What data structure does BFS use? What data structure does DFS use? How does the choice of data structure determine the traversal order?
What is a GC root? Why does a garbage collector start its traversal from roots rather than from all objects?
A dependency graph has a cycle: A depends on B and B depends on A. What happens when DFS traverses this graph without cycle detection? How does the two-set approach detect the cycle?

Level 2 — Apply

A social network has 1 million users. Each user has on average 200 connections. You need to find all users reachable from user X within 3 “degrees of separation” (3 hops).

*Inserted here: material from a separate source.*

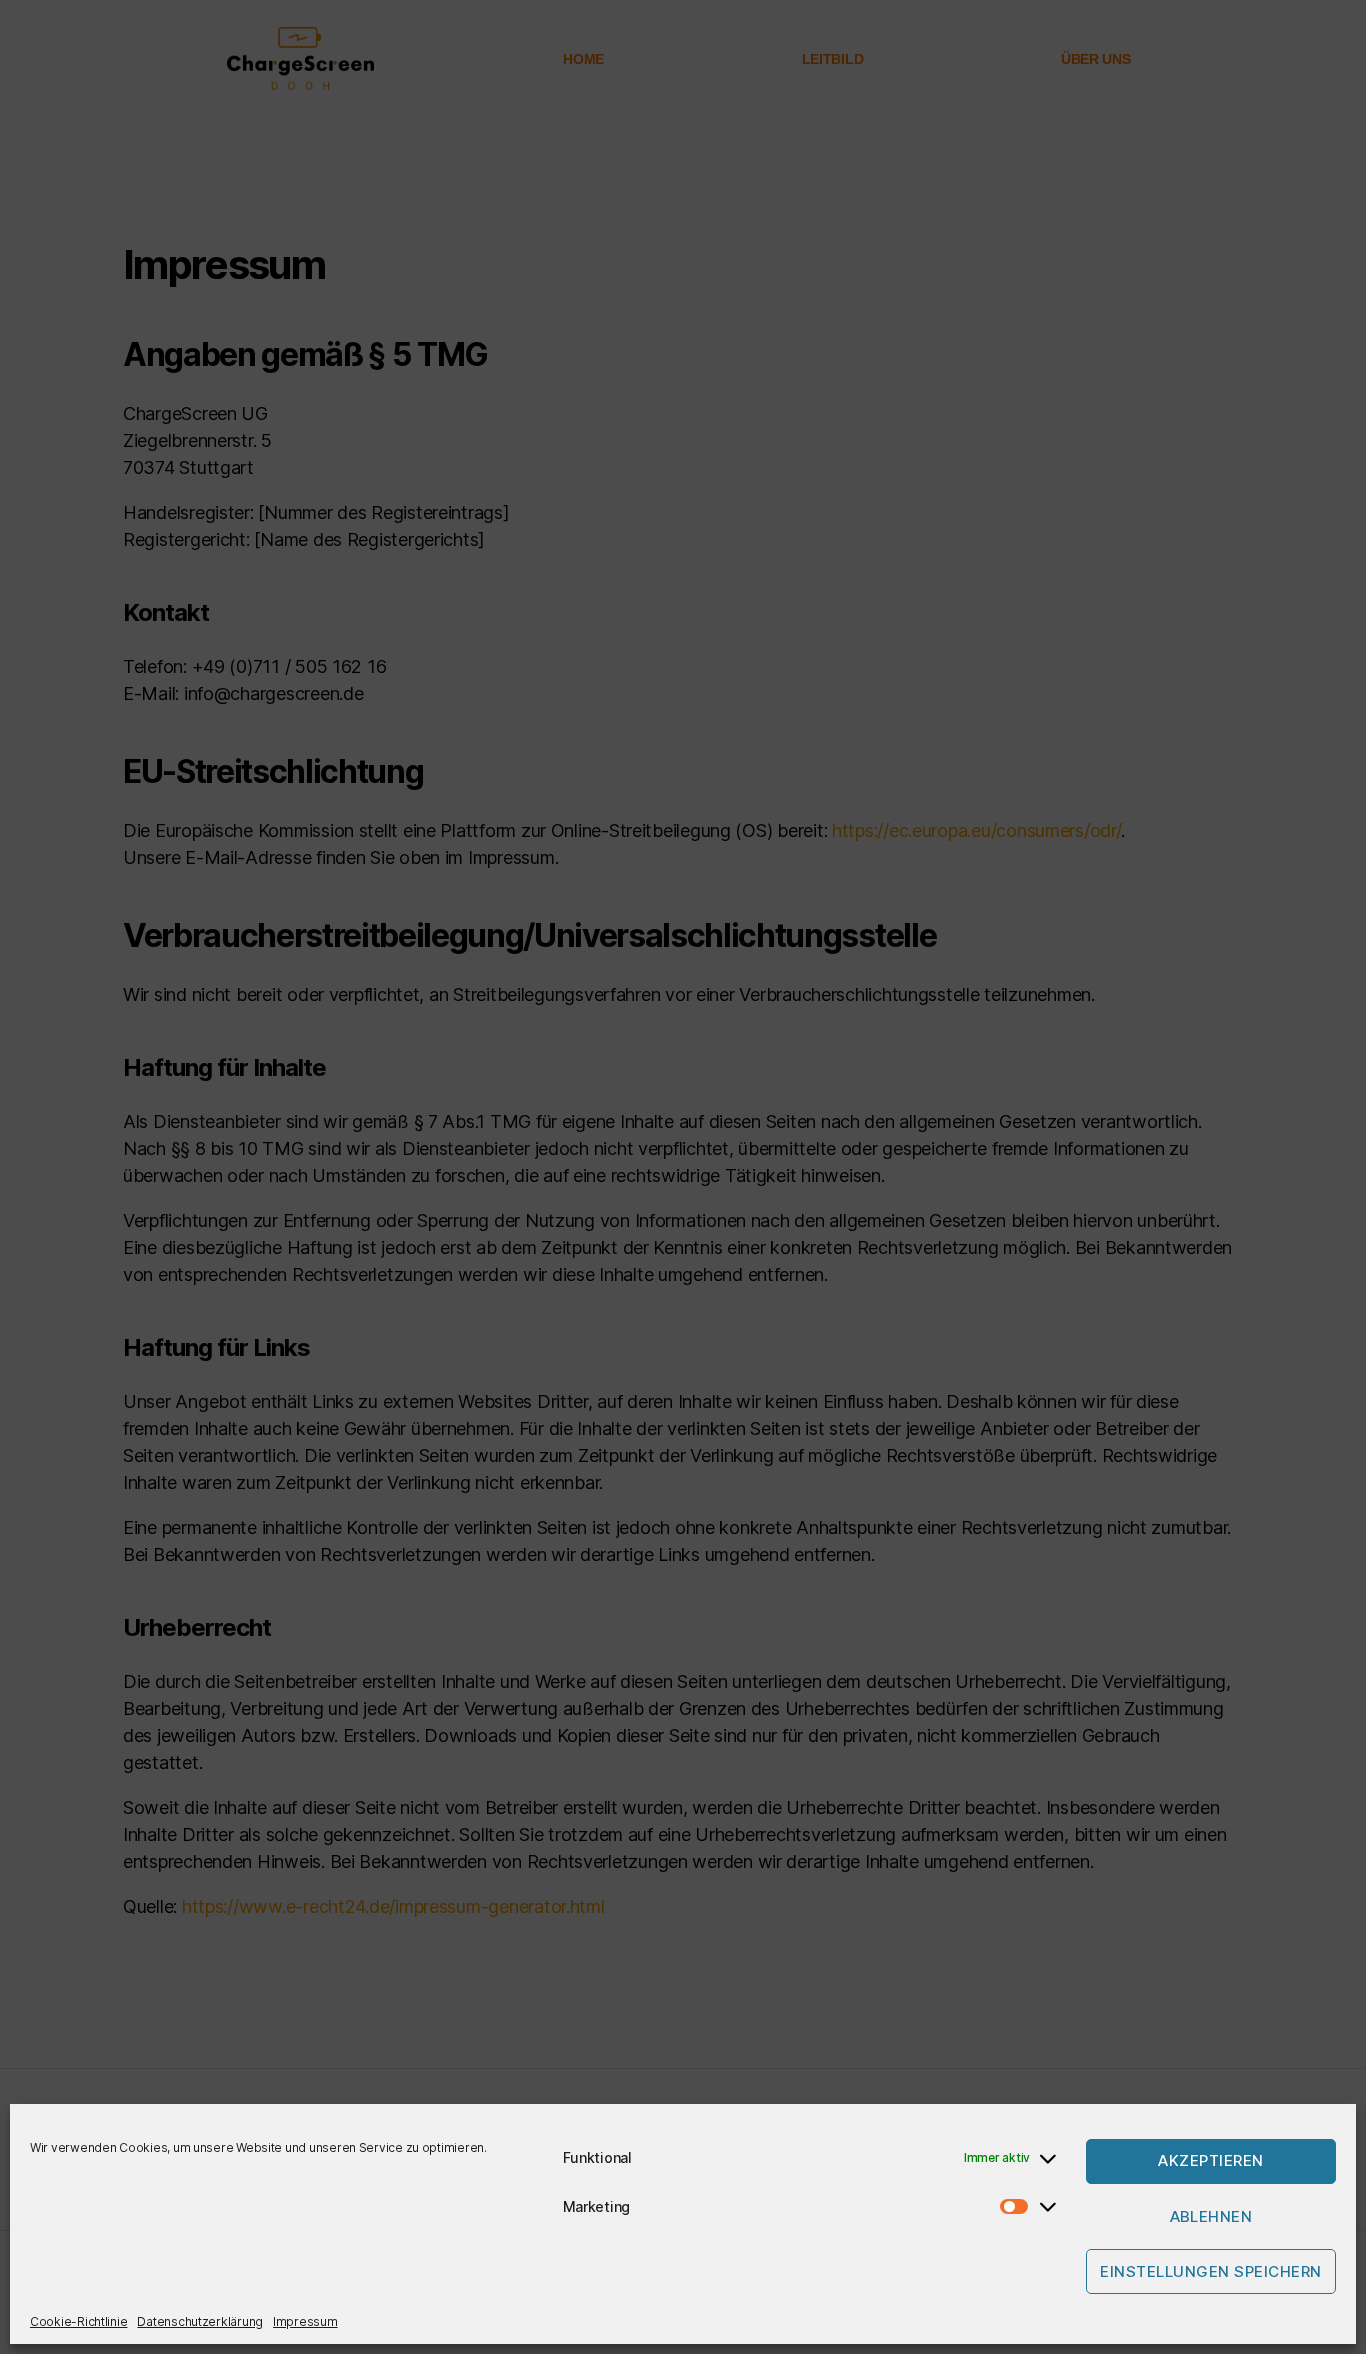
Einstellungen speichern (1211, 2271)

Which traversal would you use? Justify with reference to the properties of BFS vs DFS.
What is the maximum number of nodes in the BFS frontier at depth 3?
The frontier at depth 3 exceeds available memory. Propose a modification to the traversal that bounds memory usage while still returning results.

Level 3 — Design

You are building a dependency analysis service for a large monorepo with 50,000 modules. Engineers want to know: (a) what is the full transitive dependency set of module X, and (b) which modules transitively depend on module Y (reverse dependency lookup).

Choose a traversal for each query. Design the data structures for forward and reverse dependency graphs.
The dependency graph changes ~500 times per day as engineers modify module dependencies. How do you keep the forward and reverse graphs consistent on change?
Query (a) is called 10,000 times per day; the same modules are queried repeatedly. Design a caching strategy for dependency sets. Name every tradeoff using AT notation.

A complete answer will: separate the claim from its justification, name the tradeoff and failure mode by code, and state the assumption that the argument depends on.